In this post I will explain MapReduce. MapReduce is Hadoop’s programming model to analyze data. I use the Hadoop Book for my investigation on BigData. MapReduce is covered in chapter 2. Let’s study the examples to understand MapReduce.
All code examples of the Hadoop Book are available at GitHub. First we need to copy the example data and code from GitHub to a Linux server. I executed the examples on the Cloudera Quickstart VM which I have installed earlier. Though in a hindsight I have learned that any Linux server will work for this post. Hadoop is not yet required.
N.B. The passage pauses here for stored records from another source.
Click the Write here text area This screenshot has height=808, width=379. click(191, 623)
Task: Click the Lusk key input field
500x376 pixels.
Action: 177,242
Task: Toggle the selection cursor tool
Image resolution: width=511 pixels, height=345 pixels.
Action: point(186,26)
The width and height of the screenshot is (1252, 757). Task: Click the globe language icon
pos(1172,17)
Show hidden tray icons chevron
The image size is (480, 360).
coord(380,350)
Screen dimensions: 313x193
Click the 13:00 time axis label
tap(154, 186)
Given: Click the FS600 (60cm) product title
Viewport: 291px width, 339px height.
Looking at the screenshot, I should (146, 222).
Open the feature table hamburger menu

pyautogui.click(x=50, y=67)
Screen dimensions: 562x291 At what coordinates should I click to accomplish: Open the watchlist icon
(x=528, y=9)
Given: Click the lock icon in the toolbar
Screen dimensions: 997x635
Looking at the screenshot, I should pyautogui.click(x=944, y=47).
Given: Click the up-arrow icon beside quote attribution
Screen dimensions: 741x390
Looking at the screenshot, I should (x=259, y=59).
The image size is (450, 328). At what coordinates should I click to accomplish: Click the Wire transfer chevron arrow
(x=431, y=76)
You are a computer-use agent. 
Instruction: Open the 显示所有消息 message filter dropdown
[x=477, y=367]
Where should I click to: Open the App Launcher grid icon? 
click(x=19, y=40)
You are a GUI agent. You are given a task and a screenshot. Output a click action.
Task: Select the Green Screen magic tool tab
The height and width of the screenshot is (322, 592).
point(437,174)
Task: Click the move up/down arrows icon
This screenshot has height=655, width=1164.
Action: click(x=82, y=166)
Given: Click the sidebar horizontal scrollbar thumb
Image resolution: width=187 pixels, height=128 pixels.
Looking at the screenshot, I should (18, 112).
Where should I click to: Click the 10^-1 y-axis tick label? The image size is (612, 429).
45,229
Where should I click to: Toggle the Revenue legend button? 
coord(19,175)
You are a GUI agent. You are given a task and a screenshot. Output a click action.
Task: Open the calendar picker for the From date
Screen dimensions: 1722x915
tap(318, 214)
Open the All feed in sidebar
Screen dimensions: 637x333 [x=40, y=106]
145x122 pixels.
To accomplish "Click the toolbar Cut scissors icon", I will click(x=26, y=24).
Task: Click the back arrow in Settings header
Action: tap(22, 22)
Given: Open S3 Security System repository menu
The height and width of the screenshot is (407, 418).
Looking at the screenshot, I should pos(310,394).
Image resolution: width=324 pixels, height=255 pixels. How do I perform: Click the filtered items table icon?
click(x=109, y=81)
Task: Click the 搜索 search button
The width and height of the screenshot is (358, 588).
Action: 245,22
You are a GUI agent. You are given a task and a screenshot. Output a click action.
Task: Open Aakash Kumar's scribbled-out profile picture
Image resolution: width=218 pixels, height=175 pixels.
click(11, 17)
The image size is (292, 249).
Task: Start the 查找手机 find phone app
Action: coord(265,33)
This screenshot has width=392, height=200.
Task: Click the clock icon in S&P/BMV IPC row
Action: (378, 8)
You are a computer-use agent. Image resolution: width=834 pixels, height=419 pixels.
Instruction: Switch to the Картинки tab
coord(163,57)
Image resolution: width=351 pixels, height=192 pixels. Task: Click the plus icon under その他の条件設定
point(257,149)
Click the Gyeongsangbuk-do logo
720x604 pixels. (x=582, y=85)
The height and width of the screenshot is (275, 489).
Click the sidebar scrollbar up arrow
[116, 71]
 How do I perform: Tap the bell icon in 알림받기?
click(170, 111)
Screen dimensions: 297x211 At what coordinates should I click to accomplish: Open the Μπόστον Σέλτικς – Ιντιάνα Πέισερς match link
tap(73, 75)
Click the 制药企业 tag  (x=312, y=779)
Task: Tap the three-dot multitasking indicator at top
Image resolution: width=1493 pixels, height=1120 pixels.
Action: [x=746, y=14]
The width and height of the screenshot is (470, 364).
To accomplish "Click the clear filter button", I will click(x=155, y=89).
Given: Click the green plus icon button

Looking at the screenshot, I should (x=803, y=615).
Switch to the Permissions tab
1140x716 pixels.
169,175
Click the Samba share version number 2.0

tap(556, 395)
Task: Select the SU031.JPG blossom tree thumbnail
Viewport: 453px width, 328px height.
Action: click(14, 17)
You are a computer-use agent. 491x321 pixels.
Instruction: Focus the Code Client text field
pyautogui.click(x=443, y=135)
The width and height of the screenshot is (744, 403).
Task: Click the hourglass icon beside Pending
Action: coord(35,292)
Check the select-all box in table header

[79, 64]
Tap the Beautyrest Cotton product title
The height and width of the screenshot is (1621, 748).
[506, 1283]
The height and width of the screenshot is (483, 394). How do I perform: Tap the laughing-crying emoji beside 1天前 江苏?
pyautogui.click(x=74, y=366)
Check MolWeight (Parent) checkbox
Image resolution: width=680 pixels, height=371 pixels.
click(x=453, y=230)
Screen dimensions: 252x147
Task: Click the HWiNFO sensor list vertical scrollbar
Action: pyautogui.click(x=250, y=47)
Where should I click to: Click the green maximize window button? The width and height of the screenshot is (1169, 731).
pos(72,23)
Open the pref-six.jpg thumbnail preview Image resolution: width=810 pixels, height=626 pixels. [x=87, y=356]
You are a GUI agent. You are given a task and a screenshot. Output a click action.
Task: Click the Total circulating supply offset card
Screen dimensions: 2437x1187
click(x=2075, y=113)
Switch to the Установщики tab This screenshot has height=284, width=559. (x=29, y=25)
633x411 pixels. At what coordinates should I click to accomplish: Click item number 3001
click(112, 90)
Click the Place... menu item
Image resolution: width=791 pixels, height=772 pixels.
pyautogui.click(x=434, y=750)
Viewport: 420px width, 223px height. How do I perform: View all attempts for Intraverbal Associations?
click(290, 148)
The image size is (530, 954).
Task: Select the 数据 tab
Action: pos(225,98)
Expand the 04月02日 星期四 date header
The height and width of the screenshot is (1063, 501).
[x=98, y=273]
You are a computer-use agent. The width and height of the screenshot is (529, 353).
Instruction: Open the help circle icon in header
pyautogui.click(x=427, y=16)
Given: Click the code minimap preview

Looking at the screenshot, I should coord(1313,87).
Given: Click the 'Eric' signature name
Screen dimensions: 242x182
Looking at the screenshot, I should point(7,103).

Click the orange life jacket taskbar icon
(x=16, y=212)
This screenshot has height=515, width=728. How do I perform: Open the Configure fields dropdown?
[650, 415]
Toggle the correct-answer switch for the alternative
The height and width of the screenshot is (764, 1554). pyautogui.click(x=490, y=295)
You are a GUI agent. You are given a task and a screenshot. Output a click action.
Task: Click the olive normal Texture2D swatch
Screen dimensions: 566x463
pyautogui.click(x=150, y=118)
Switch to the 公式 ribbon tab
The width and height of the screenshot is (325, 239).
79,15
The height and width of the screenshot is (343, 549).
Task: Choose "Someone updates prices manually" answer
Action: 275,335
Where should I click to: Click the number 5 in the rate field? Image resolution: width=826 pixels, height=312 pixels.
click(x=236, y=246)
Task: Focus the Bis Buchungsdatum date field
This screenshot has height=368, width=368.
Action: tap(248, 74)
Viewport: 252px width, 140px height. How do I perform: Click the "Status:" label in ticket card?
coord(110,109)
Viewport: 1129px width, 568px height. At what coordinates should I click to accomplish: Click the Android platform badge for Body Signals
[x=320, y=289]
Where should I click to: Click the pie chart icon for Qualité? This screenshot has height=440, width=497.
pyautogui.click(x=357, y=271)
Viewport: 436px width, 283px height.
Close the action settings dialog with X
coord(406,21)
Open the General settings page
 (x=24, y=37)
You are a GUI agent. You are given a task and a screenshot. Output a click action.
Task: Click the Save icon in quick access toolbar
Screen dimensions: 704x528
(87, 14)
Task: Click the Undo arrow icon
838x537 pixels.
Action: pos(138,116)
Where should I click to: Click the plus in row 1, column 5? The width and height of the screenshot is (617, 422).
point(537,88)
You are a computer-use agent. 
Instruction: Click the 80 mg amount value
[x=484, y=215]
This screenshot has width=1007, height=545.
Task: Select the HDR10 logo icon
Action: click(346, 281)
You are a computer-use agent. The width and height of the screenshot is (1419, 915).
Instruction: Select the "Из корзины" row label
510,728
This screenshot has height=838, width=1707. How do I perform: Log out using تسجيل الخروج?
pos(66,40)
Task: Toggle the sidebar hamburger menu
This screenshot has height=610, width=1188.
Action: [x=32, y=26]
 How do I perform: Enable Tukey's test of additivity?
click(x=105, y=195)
login as: cloudera cloudera@127.0.0.1's password: Last login: Sat Aug 13 11:42:17 2016 from 10.0.2.2 [cloudera@quickstart ~]$ git clone https://github.com/tomwhite/hadoop-book.git Initialized empty Git repository in /home/cloudera/hadoop-book/.git/ remote: Counting objects: 4931, done. remote: Total 4931 (delta 0), reused 0 (delta 0), pack-reused 4931 Receiving objects: 100% (4931/4931), 2.59 MiB | 462 KiB/s, done. Resolving deltas: 100% (1975/1975), done. [cloudera@quickstart ~]$ cd hadoop-book/ [cloudera@quickstart hadoop-book]$ ls appc ch06-mr-dev ch14-flume ch20-hbase hadoop-meta book ch08-mr-types ch15-sqoop ch21-zk input ch02-mr-intro ch09-mr-features ch16-pig ch22-case-studies pom.xml ch03-hdfs ch10-setup ch17-hive common README.md ch04-yarn ch12-avro ch18-crunch conf snippet ch05-io ch13-parquet ch19-spark hadoop-examples [cloudera@quickstart hadoop-book]
MapReduce programs can be written in Java or in any programming language which support Standard Streams, e.g. read from standard input (stdin) and write to standard output (stdout). The book provides examples for Java, Ruby and Python to process a text file with five lines of data. Let’s look into the text file first.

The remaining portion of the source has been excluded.